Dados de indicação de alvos
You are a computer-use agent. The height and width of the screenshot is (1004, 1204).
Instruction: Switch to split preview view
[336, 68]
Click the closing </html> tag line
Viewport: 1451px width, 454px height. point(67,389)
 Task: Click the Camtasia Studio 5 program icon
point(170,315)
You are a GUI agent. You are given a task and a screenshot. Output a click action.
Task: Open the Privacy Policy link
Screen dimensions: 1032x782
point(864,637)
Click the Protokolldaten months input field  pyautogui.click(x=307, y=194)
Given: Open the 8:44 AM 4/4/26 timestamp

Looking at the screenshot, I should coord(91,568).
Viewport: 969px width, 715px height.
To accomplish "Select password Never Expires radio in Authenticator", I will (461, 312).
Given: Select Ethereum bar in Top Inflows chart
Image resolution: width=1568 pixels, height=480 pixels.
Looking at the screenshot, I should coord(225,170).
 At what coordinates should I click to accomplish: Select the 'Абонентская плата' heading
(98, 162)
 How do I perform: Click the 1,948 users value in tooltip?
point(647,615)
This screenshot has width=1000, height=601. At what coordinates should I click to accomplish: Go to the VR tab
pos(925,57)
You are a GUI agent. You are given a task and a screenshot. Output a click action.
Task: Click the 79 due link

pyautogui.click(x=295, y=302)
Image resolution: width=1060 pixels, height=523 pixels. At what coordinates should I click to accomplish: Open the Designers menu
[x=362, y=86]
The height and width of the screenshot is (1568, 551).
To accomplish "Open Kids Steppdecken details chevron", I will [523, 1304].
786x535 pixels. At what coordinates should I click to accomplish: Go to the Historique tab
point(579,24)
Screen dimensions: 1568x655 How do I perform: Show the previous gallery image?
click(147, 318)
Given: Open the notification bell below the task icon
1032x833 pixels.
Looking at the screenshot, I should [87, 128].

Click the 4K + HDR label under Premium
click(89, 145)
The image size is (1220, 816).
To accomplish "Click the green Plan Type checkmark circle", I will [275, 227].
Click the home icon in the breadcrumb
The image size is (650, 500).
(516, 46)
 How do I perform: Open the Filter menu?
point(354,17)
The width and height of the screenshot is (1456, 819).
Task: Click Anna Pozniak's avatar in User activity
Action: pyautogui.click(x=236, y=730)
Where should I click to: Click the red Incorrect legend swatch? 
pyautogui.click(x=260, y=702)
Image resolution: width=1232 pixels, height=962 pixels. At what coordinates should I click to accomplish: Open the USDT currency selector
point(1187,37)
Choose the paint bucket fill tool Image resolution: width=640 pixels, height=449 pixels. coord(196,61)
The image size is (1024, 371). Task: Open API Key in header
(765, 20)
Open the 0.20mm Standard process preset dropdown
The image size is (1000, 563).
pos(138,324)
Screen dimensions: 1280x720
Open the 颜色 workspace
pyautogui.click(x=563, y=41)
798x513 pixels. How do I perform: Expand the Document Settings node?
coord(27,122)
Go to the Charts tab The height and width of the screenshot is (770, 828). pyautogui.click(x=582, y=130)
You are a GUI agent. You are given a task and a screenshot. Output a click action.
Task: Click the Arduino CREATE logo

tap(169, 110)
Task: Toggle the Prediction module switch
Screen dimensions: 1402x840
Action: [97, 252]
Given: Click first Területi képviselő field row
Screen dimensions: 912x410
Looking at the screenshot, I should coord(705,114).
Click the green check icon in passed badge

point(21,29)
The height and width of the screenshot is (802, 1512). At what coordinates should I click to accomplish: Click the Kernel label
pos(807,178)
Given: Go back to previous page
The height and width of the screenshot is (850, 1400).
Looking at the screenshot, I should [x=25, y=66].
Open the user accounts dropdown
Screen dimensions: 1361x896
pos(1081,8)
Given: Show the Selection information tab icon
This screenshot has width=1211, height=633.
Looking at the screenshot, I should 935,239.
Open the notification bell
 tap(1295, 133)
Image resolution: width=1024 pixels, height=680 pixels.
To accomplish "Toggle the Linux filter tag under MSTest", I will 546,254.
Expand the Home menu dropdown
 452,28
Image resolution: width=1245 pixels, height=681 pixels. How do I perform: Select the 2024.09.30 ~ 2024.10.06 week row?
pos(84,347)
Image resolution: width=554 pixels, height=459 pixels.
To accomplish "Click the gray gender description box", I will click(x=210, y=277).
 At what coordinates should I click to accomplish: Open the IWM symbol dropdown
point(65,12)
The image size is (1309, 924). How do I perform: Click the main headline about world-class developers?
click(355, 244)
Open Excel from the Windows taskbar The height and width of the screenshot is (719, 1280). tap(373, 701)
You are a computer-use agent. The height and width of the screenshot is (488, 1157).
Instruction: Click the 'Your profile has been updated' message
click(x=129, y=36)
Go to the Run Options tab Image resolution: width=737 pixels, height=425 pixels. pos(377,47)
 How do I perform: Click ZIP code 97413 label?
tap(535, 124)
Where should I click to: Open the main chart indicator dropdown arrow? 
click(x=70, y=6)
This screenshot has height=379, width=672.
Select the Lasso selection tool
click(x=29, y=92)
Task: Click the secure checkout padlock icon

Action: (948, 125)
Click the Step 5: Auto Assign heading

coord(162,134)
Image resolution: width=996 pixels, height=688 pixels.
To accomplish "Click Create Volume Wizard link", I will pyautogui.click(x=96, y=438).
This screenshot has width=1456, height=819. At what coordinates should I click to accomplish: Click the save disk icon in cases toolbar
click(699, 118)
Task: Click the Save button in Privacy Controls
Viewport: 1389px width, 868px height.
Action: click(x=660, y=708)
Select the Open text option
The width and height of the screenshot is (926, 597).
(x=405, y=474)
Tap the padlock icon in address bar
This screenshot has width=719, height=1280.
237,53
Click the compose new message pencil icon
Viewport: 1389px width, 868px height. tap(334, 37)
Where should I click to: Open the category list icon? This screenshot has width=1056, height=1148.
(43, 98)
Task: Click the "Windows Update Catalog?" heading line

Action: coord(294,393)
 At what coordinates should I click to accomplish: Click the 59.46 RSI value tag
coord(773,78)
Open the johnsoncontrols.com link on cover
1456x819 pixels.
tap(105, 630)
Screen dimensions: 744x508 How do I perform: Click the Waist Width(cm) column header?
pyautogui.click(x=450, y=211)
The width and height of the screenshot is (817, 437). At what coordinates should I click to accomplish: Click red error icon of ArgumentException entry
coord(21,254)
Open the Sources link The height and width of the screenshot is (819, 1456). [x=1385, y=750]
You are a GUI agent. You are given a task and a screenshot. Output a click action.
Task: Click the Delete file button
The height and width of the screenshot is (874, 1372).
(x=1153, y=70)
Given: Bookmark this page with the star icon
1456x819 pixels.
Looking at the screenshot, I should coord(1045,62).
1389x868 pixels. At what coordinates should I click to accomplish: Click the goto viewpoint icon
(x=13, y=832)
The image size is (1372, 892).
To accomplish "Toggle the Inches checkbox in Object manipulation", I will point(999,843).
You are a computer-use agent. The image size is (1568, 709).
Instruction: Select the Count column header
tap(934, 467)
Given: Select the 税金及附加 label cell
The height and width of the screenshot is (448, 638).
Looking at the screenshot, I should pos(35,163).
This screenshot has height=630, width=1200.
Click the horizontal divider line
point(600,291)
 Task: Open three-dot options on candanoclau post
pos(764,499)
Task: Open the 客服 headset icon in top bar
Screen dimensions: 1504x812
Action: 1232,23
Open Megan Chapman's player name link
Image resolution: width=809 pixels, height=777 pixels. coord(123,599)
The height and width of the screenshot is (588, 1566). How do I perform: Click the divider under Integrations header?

Tarefa a fazer: Reproduza todas as linhas acima, sem alterar nada nelas.

Resposta do exercício:
You are a computer-use agent. The height and width of the screenshot is (1004, 1204).
Instruction: Switch to split preview view
[336, 68]
Click the closing </html> tag line
Viewport: 1451px width, 454px height. point(67,389)
 Task: Click the Camtasia Studio 5 program icon
point(170,315)
You are a GUI agent. You are given a task and a screenshot. Output a click action.
Task: Open the Privacy Policy link
Screen dimensions: 1032x782
point(864,637)
Click the Protokolldaten months input field  pyautogui.click(x=307, y=194)
Given: Open the 8:44 AM 4/4/26 timestamp

Looking at the screenshot, I should coord(91,568).
Viewport: 969px width, 715px height.
To accomplish "Select password Never Expires radio in Authenticator", I will (461, 312).
Given: Select Ethereum bar in Top Inflows chart
Image resolution: width=1568 pixels, height=480 pixels.
Looking at the screenshot, I should coord(225,170).
 At what coordinates should I click to accomplish: Select the 'Абонентская плата' heading
(98, 162)
 How do I perform: Click the 1,948 users value in tooltip?
point(647,615)
This screenshot has width=1000, height=601. At what coordinates should I click to accomplish: Go to the VR tab
pos(925,57)
You are a GUI agent. You are given a task and a screenshot. Output a click action.
Task: Click the 79 due link

pyautogui.click(x=295, y=302)
Image resolution: width=1060 pixels, height=523 pixels. At what coordinates should I click to accomplish: Open the Designers menu
[x=362, y=86]
The height and width of the screenshot is (1568, 551).
To accomplish "Open Kids Steppdecken details chevron", I will [523, 1304].
786x535 pixels. At what coordinates should I click to accomplish: Go to the Historique tab
point(579,24)
Screen dimensions: 1568x655 How do I perform: Show the previous gallery image?
click(147, 318)
Given: Open the notification bell below the task icon
1032x833 pixels.
Looking at the screenshot, I should [87, 128].

Click the 4K + HDR label under Premium
click(89, 145)
The image size is (1220, 816).
To accomplish "Click the green Plan Type checkmark circle", I will [275, 227].
Click the home icon in the breadcrumb
The image size is (650, 500).
(516, 46)
 How do I perform: Open the Filter menu?
point(354,17)
The width and height of the screenshot is (1456, 819).
Task: Click Anna Pozniak's avatar in User activity
Action: pyautogui.click(x=236, y=730)
Where should I click to: Click the red Incorrect legend swatch? 
pyautogui.click(x=260, y=702)
Image resolution: width=1232 pixels, height=962 pixels. At what coordinates should I click to accomplish: Open the USDT currency selector
point(1187,37)
Choose the paint bucket fill tool Image resolution: width=640 pixels, height=449 pixels. coord(196,61)
The image size is (1024, 371). Task: Open API Key in header
(765, 20)
Open the 0.20mm Standard process preset dropdown
The image size is (1000, 563).
pos(138,324)
Screen dimensions: 1280x720
Open the 颜色 workspace
pyautogui.click(x=563, y=41)
798x513 pixels. How do I perform: Expand the Document Settings node?
coord(27,122)
Go to the Charts tab The height and width of the screenshot is (770, 828). pyautogui.click(x=582, y=130)
You are a GUI agent. You are given a task and a screenshot. Output a click action.
Task: Click the Arduino CREATE logo

tap(169, 110)
Task: Toggle the Prediction module switch
Screen dimensions: 1402x840
Action: [97, 252]
Given: Click first Területi képviselő field row
Screen dimensions: 912x410
Looking at the screenshot, I should coord(705,114).
Click the green check icon in passed badge

point(21,29)
The height and width of the screenshot is (802, 1512). At what coordinates should I click to accomplish: Click the Kernel label
pos(807,178)
Given: Go back to previous page
The height and width of the screenshot is (850, 1400).
Looking at the screenshot, I should [x=25, y=66].
Open the user accounts dropdown
Screen dimensions: 1361x896
pos(1081,8)
Given: Show the Selection information tab icon
This screenshot has width=1211, height=633.
Looking at the screenshot, I should 935,239.
Open the notification bell
 tap(1295, 133)
Image resolution: width=1024 pixels, height=680 pixels.
To accomplish "Toggle the Linux filter tag under MSTest", I will 546,254.
Expand the Home menu dropdown
 452,28
Image resolution: width=1245 pixels, height=681 pixels. How do I perform: Select the 2024.09.30 ~ 2024.10.06 week row?
pos(84,347)
Image resolution: width=554 pixels, height=459 pixels.
To accomplish "Click the gray gender description box", I will click(x=210, y=277).
 At what coordinates should I click to accomplish: Open the IWM symbol dropdown
point(65,12)
The image size is (1309, 924). How do I perform: Click the main headline about world-class developers?
click(355, 244)
Open Excel from the Windows taskbar The height and width of the screenshot is (719, 1280). tap(373, 701)
You are a computer-use agent. The height and width of the screenshot is (488, 1157).
Instruction: Click the 'Your profile has been updated' message
click(x=129, y=36)
Go to the Run Options tab Image resolution: width=737 pixels, height=425 pixels. pos(377,47)
 How do I perform: Click ZIP code 97413 label?
tap(535, 124)
Where should I click to: Open the main chart indicator dropdown arrow? 
click(x=70, y=6)
This screenshot has height=379, width=672.
Select the Lasso selection tool
click(x=29, y=92)
Task: Click the secure checkout padlock icon

Action: (948, 125)
Click the Step 5: Auto Assign heading

coord(162,134)
Image resolution: width=996 pixels, height=688 pixels.
To accomplish "Click Create Volume Wizard link", I will pyautogui.click(x=96, y=438).
This screenshot has width=1456, height=819. At what coordinates should I click to accomplish: Click the save disk icon in cases toolbar
click(699, 118)
Task: Click the Save button in Privacy Controls
Viewport: 1389px width, 868px height.
Action: click(x=660, y=708)
Select the Open text option
The width and height of the screenshot is (926, 597).
(x=405, y=474)
Tap the padlock icon in address bar
This screenshot has width=719, height=1280.
237,53
Click the compose new message pencil icon
Viewport: 1389px width, 868px height. tap(334, 37)
Where should I click to: Open the category list icon? This screenshot has width=1056, height=1148.
(43, 98)
Task: Click the "Windows Update Catalog?" heading line

Action: coord(294,393)
 At what coordinates should I click to accomplish: Click the 59.46 RSI value tag
coord(773,78)
Open the johnsoncontrols.com link on cover
1456x819 pixels.
tap(105, 630)
Screen dimensions: 744x508 How do I perform: Click the Waist Width(cm) column header?
pyautogui.click(x=450, y=211)
The width and height of the screenshot is (817, 437). At what coordinates should I click to accomplish: Click red error icon of ArgumentException entry
coord(21,254)
Open the Sources link The height and width of the screenshot is (819, 1456). [x=1385, y=750]
You are a GUI agent. You are given a task and a screenshot. Output a click action.
Task: Click the Delete file button
The height and width of the screenshot is (874, 1372).
(x=1153, y=70)
Given: Bookmark this page with the star icon
1456x819 pixels.
Looking at the screenshot, I should coord(1045,62).
1389x868 pixels. At what coordinates should I click to accomplish: Click the goto viewpoint icon
(x=13, y=832)
The image size is (1372, 892).
To accomplish "Toggle the Inches checkbox in Object manipulation", I will point(999,843).
You are a computer-use agent. The image size is (1568, 709).
Instruction: Select the Count column header
tap(934, 467)
Given: Select the 税金及附加 label cell
The height and width of the screenshot is (448, 638).
Looking at the screenshot, I should pos(35,163).
This screenshot has height=630, width=1200.
Click the horizontal divider line
point(600,291)
 Task: Open three-dot options on candanoclau post
pos(764,499)
Task: Open the 客服 headset icon in top bar
Screen dimensions: 1504x812
Action: 1232,23
Open Megan Chapman's player name link
Image resolution: width=809 pixels, height=777 pixels. coord(123,599)
The height and width of the screenshot is (588, 1566). How do I perform: Click the divider under Integrations header?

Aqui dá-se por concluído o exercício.